#### Passage shown:
LCS Forges Common IT Backbone

LCS Forges Common IT Backbone

Developers of the Littoral Combat Ship (LCS) say the Navy must leverage common technical standards between the two ship variants’ IT infrastructures and mission packages in order to save the program money and give commanders greater mission flexibility.

A key element for the surge of technological commonality between its USS Independence and USS Freedom variants is through what the LCS program calls Mission Packages — interchangeable groups of technologies designed to go on either of the two variants.

The three packages, engineered with a modular, plug-and-play ability to integrate on both the Independence and the Freedom variants are designed for mine counter-measures, anti-submarine warfare and surface warfare, said Capt. John Ailes, LCS Mission Modules program manager.


They consist of groups of weapons, sensors, UAS, mine-detecting technologies, aircraft, electronics and unmanned watercraft, among other things, designed to work in tandem on specific threats and issues, Ailes explained.

The Navy’s two-variant approach to the LCS development effort, which ultimately aims to build and deploy at least 55 ships, has come under scrutiny and received criticism for the wisdom of its two-variant approach, which critics have said will make sustainment more challenging.

#### Written tasks:
1 - Reproduce the portion of the LCS article above between "The three packages, engineered" and "issues, Ailes explained.", inclusive.
2 - Answer these questions from the LCS article above:
(a) At minimum, how many ships does the LCS development effort ultimately aim to build and deploy?
(b) What position does Capt. John Ailes hold?
(c) Which three kinds of missions are the Mission Packages designed for?

#### Data shown:
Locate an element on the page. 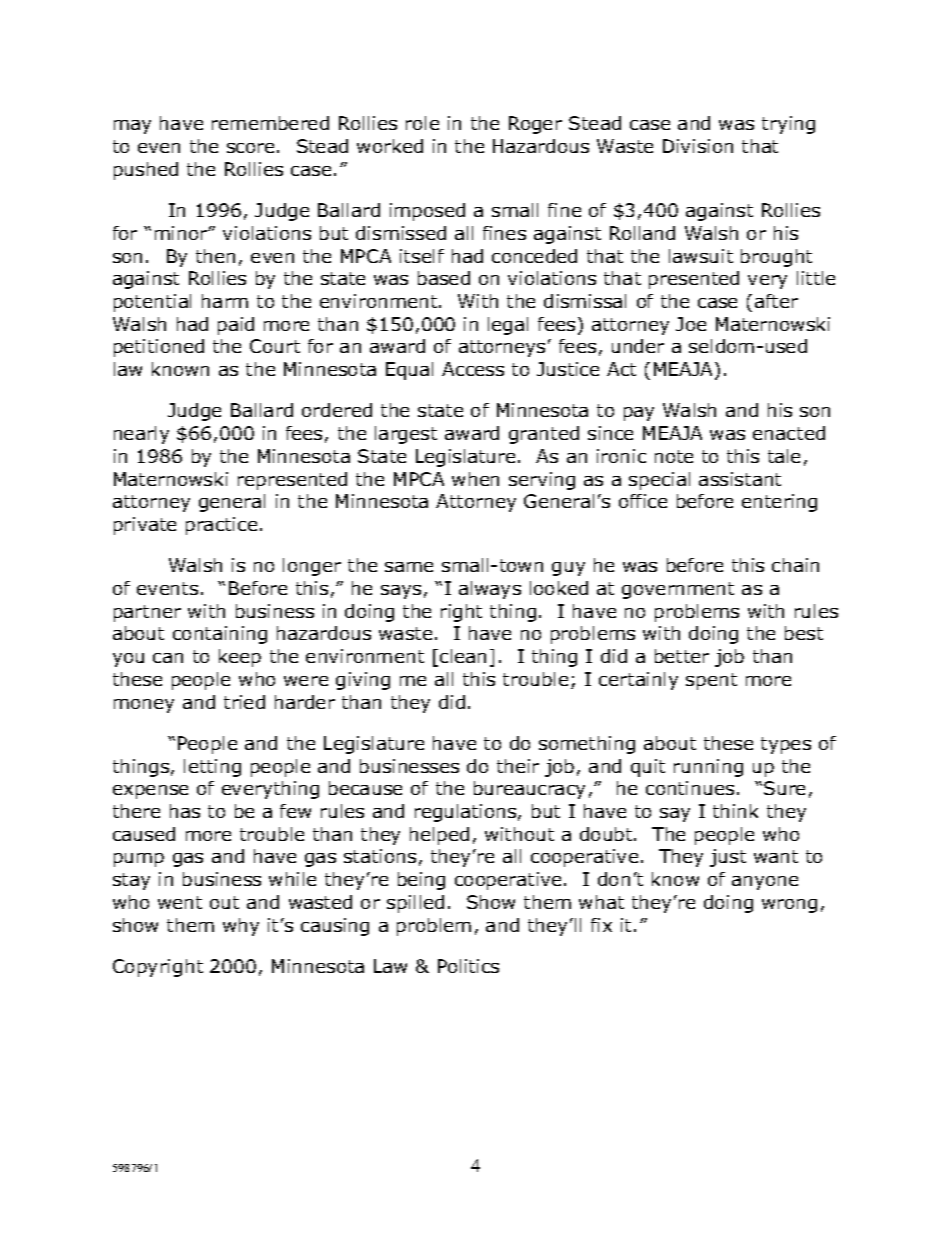 Image resolution: width=952 pixels, height=1233 pixels. their is located at coordinates (518, 766).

#### Written answers:
1 -
The three packages, engineered with a modular, plug-and-play ability to integrate on both the Independence and the Freedom variants are designed for mine counter-measures, anti-submarine warfare and surface warfare, said Capt. John Ailes, LCS Mission Modules program manager.


They consist of groups of weapons, sensors, UAS, mine-detecting technologies, aircraft, electronics and unmanned watercraft, among other things, designed to work in tandem on specific threats and issues, Ailes explained.

2 -
(a) At least 55 ships.
(b) LCS Mission Modules program manager.
(c) Mine counter-measures, anti-submarine warfare, and surface warfare.